_What is asked_. Count the lines in the records below that contain the string "width", matching case exactly, and reply with only the number.
────────────────────
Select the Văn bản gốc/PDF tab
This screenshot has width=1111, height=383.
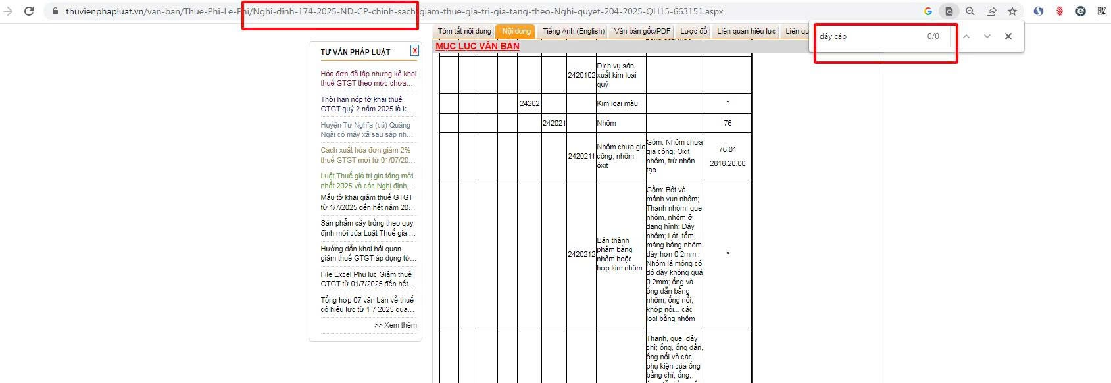pyautogui.click(x=642, y=31)
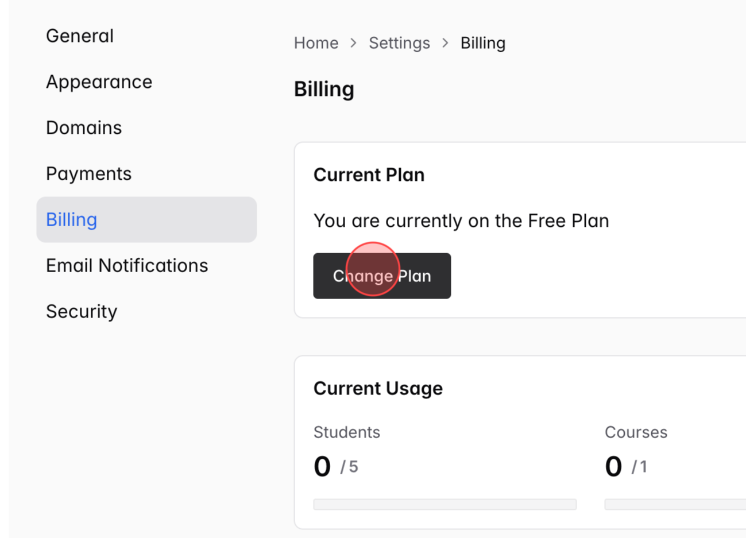Open the Payments settings section
Image resolution: width=746 pixels, height=538 pixels.
click(88, 173)
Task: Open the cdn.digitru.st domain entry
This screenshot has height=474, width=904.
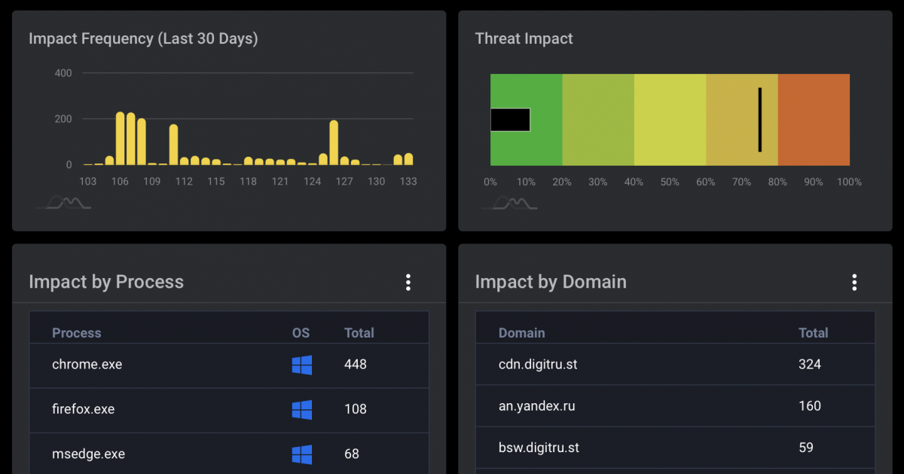Action: click(538, 365)
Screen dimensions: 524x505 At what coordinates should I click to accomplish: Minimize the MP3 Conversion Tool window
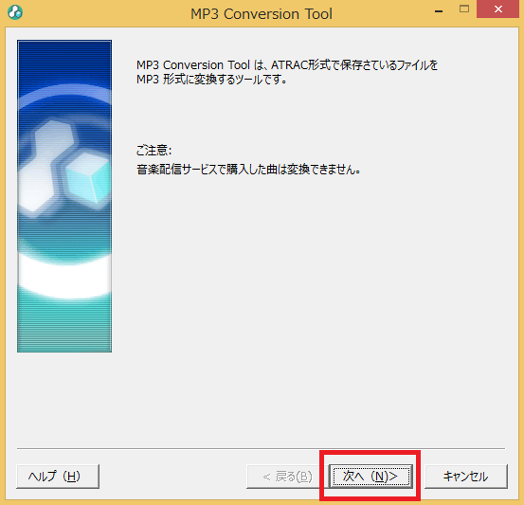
────────────────────
_Response below_. 3